TASK: Reproduce every one of the following entries verbatim, line for line, without altering any character.
──────
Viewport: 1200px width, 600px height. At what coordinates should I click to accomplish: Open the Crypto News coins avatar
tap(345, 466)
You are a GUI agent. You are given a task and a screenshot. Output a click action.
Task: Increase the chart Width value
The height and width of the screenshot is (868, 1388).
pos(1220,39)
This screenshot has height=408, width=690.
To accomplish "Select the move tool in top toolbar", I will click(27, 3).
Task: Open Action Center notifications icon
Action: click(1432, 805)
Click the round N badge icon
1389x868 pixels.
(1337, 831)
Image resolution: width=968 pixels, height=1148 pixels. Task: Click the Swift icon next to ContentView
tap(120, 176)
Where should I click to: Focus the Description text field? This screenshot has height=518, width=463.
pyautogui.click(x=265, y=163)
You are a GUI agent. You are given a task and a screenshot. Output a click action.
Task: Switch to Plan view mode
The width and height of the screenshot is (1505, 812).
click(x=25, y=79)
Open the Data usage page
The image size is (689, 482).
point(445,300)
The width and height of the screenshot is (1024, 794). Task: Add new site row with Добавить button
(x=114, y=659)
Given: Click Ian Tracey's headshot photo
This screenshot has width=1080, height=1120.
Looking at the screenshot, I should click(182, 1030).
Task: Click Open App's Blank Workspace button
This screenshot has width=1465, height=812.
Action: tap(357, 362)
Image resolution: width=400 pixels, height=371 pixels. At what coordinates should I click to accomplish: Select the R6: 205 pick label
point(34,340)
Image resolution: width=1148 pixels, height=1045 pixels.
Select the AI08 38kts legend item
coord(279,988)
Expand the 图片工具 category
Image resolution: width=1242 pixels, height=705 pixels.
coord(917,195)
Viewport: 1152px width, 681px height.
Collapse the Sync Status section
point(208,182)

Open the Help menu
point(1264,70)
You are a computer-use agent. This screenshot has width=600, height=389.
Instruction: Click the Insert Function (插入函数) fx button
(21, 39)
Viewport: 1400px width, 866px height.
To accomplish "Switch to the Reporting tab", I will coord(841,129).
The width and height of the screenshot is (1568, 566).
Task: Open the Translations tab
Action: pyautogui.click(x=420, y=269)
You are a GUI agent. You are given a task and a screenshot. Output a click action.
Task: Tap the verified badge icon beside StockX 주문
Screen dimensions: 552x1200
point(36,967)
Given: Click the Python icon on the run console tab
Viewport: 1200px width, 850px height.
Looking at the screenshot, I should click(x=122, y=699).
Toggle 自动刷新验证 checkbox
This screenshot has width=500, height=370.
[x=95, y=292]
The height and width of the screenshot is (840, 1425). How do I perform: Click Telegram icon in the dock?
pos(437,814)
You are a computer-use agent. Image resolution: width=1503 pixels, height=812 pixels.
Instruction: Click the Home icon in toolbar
──────
RESPONSE TO THIS TASK:
Viewport: 1200px width, 600px height. At what coordinates should I click to accomplish: Open the Crypto News coins avatar
tap(345, 466)
You are a GUI agent. You are given a task and a screenshot. Output a click action.
Task: Increase the chart Width value
The height and width of the screenshot is (868, 1388).
pos(1220,39)
This screenshot has height=408, width=690.
To accomplish "Select the move tool in top toolbar", I will click(27, 3).
Task: Open Action Center notifications icon
Action: click(1432, 805)
Click the round N badge icon
1389x868 pixels.
(1337, 831)
Image resolution: width=968 pixels, height=1148 pixels. Task: Click the Swift icon next to ContentView
tap(120, 176)
Where should I click to: Focus the Description text field? This screenshot has height=518, width=463.
pyautogui.click(x=265, y=163)
You are a GUI agent. You are given a task and a screenshot. Output a click action.
Task: Switch to Plan view mode
The width and height of the screenshot is (1505, 812).
click(x=25, y=79)
Open the Data usage page
The image size is (689, 482).
point(445,300)
The width and height of the screenshot is (1024, 794). Task: Add new site row with Добавить button
(x=114, y=659)
Given: Click Ian Tracey's headshot photo
This screenshot has width=1080, height=1120.
Looking at the screenshot, I should click(182, 1030).
Task: Click Open App's Blank Workspace button
This screenshot has width=1465, height=812.
Action: tap(357, 362)
Image resolution: width=400 pixels, height=371 pixels. At what coordinates should I click to accomplish: Select the R6: 205 pick label
point(34,340)
Image resolution: width=1148 pixels, height=1045 pixels.
Select the AI08 38kts legend item
coord(279,988)
Expand the 图片工具 category
Image resolution: width=1242 pixels, height=705 pixels.
coord(917,195)
Viewport: 1152px width, 681px height.
Collapse the Sync Status section
point(208,182)

Open the Help menu
point(1264,70)
You are a computer-use agent. This screenshot has width=600, height=389.
Instruction: Click the Insert Function (插入函数) fx button
(21, 39)
Viewport: 1400px width, 866px height.
To accomplish "Switch to the Reporting tab", I will coord(841,129).
The width and height of the screenshot is (1568, 566).
Task: Open the Translations tab
Action: pyautogui.click(x=420, y=269)
You are a GUI agent. You are given a task and a screenshot. Output a click action.
Task: Tap the verified badge icon beside StockX 주문
Screen dimensions: 552x1200
point(36,967)
Given: Click the Python icon on the run console tab
Viewport: 1200px width, 850px height.
Looking at the screenshot, I should click(x=122, y=699).
Toggle 自动刷新验证 checkbox
This screenshot has width=500, height=370.
[x=95, y=292]
The height and width of the screenshot is (840, 1425). How do I perform: Click Telegram icon in the dock?
pos(437,814)
You are a computer-use agent. Image resolution: width=1503 pixels, height=812 pixels.
Instruction: Click the Home icon in toolbar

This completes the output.